_PROBLEM STATEMENT_: Can you retype the whole listing below line for line, without changing anything and without the pictures?

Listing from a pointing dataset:
┄┄┄┄┄┄

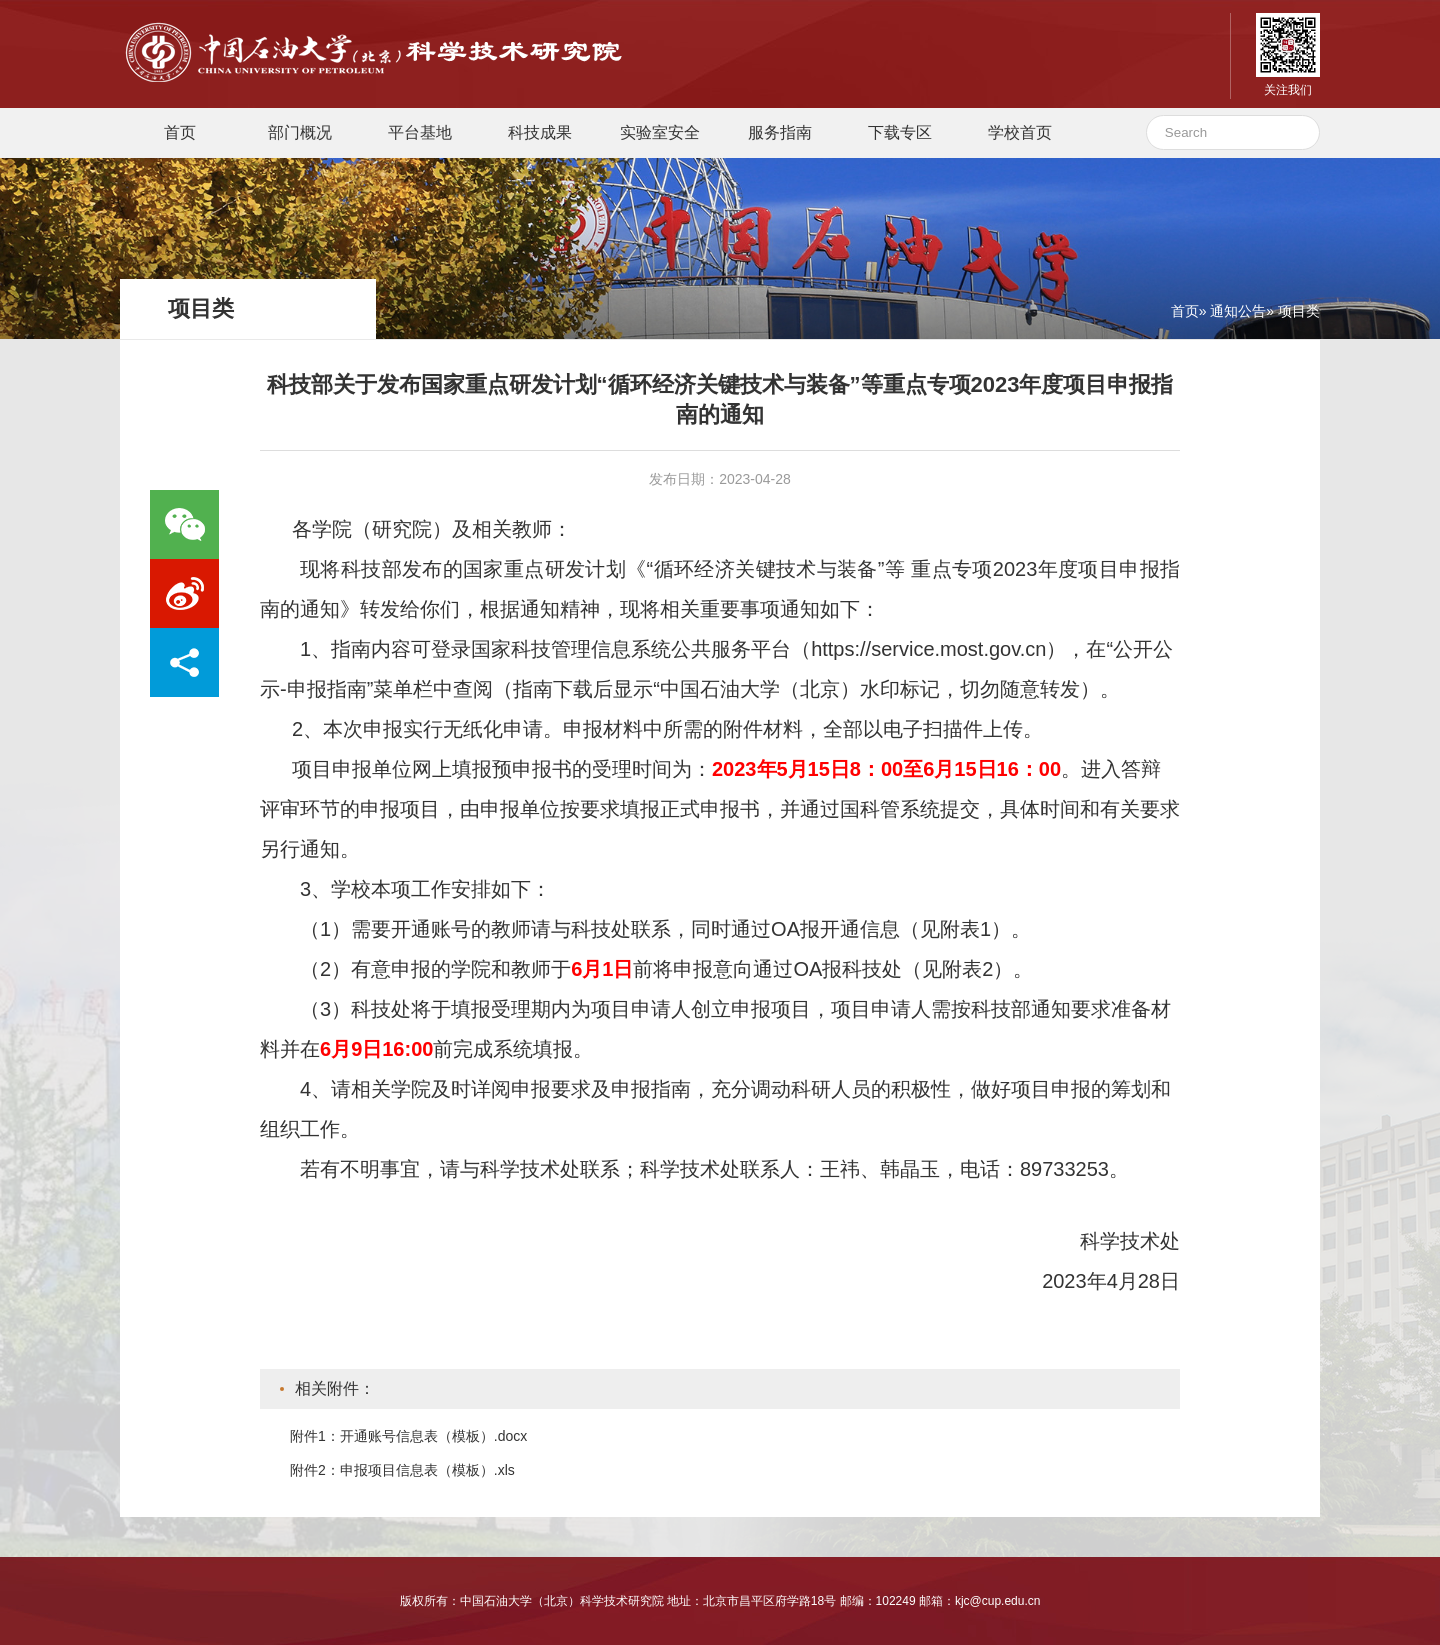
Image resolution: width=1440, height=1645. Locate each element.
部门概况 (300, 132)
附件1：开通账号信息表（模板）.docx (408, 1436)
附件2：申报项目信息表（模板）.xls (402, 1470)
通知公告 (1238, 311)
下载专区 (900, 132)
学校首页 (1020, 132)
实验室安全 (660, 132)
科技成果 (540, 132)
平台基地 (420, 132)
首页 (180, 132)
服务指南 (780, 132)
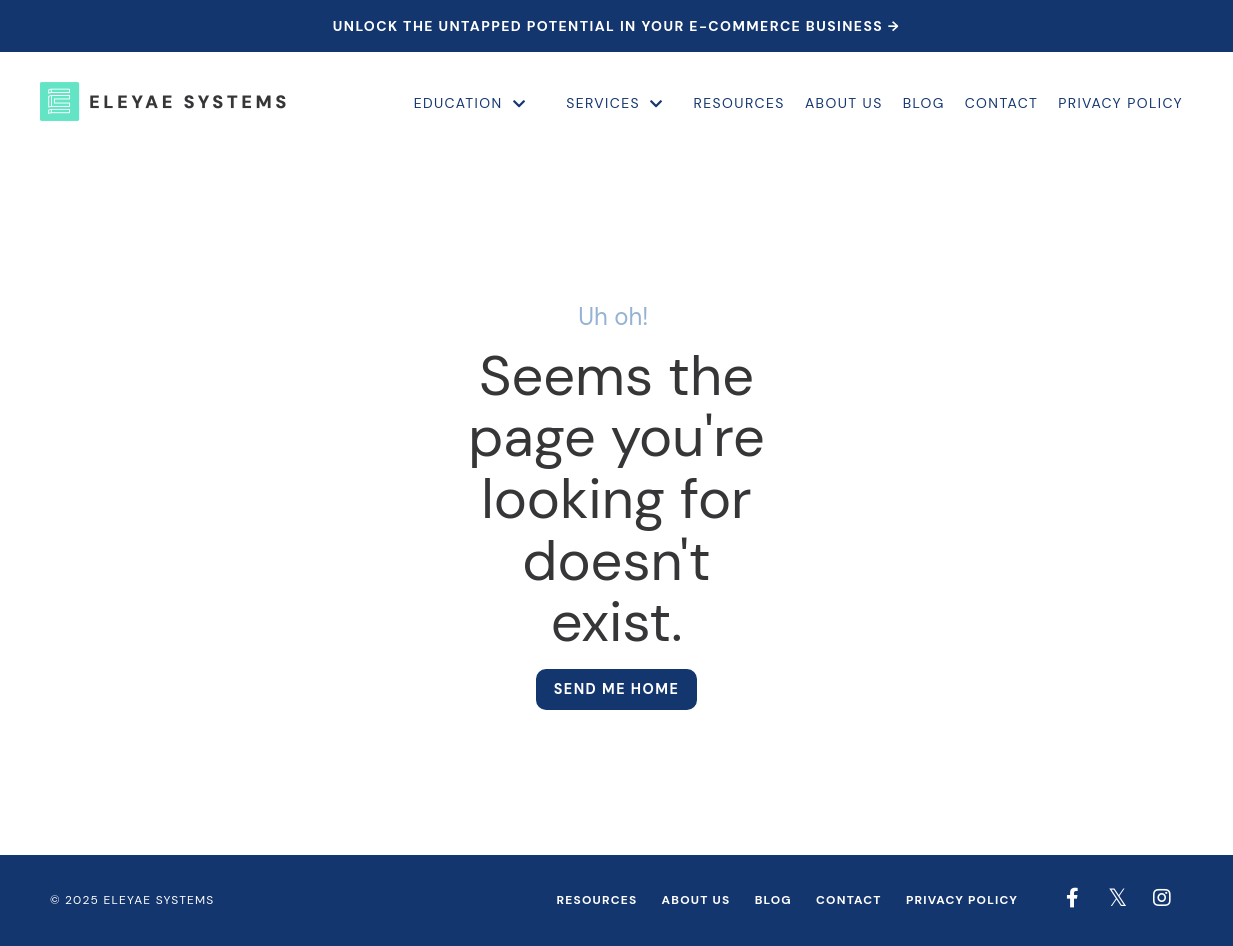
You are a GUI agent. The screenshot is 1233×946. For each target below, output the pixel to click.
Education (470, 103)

┄┄┄┄┄┄

_SOLVED EXERCISE_:
Image resolution: width=1440, height=1645. Locate each element.
部门概况 (300, 132)
附件1：开通账号信息表（模板）.docx (408, 1436)
附件2：申报项目信息表（模板）.xls (402, 1470)
通知公告 (1238, 311)
下载专区 (900, 132)
学校首页 (1020, 132)
实验室安全 (660, 132)
科技成果 (540, 132)
平台基地 (420, 132)
首页 (180, 132)
服务指南 (780, 132)
You are a GUI agent. The screenshot is 1233×946. For each target below, output the pixel to click.
Education (470, 103)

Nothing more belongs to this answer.